▸ Work instructions: Each entry is to be repeated word for word, and the images are to be dropped.

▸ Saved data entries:
Start of Block
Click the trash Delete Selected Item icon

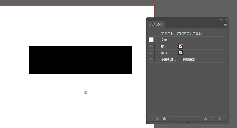point(220,119)
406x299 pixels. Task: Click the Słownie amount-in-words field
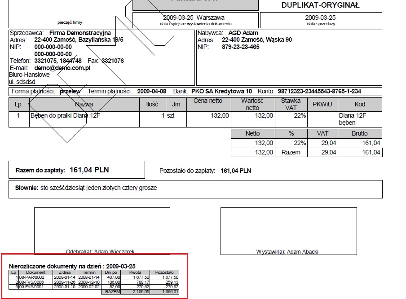195,188
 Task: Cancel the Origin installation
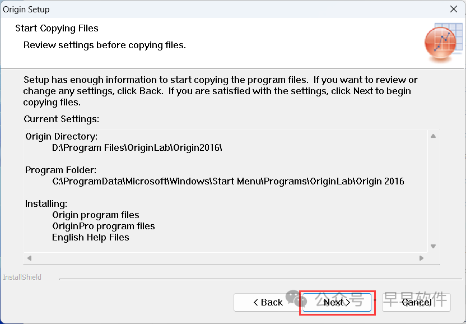416,302
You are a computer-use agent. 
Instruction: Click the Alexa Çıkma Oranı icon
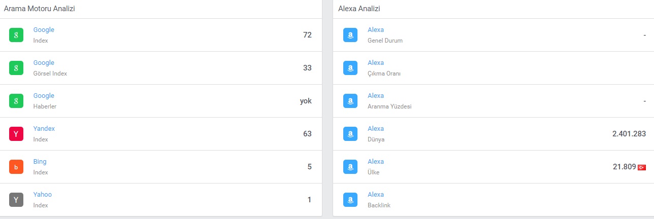[x=350, y=68]
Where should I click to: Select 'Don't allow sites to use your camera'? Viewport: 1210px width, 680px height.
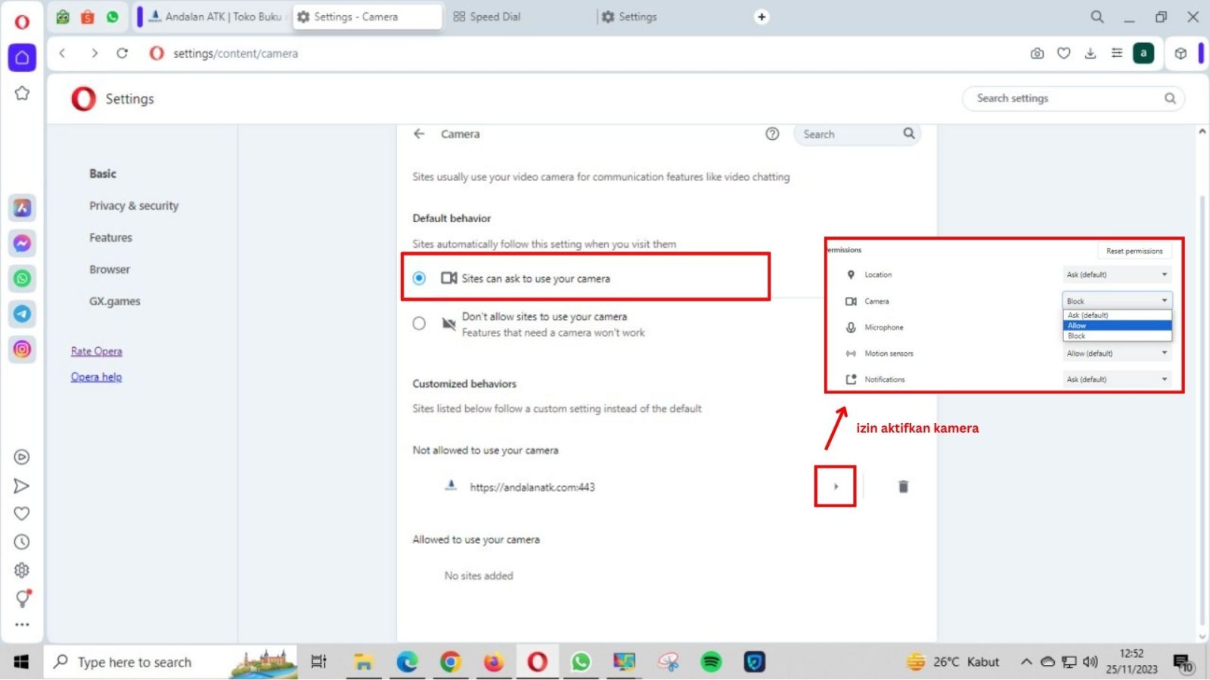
End of Block
▸ Output:
Click the trash Delete Selected Item icon

point(220,119)
406x299 pixels. Task: Click the Słownie amount-in-words field
195,188
 Task: Cancel the Origin installation
416,302
You are a computer-use agent. 
Instruction: Click the Alexa Çıkma Oranı icon
[x=350, y=68]
Where should I click to: Select 'Don't allow sites to use your camera'? Viewport: 1210px width, 680px height.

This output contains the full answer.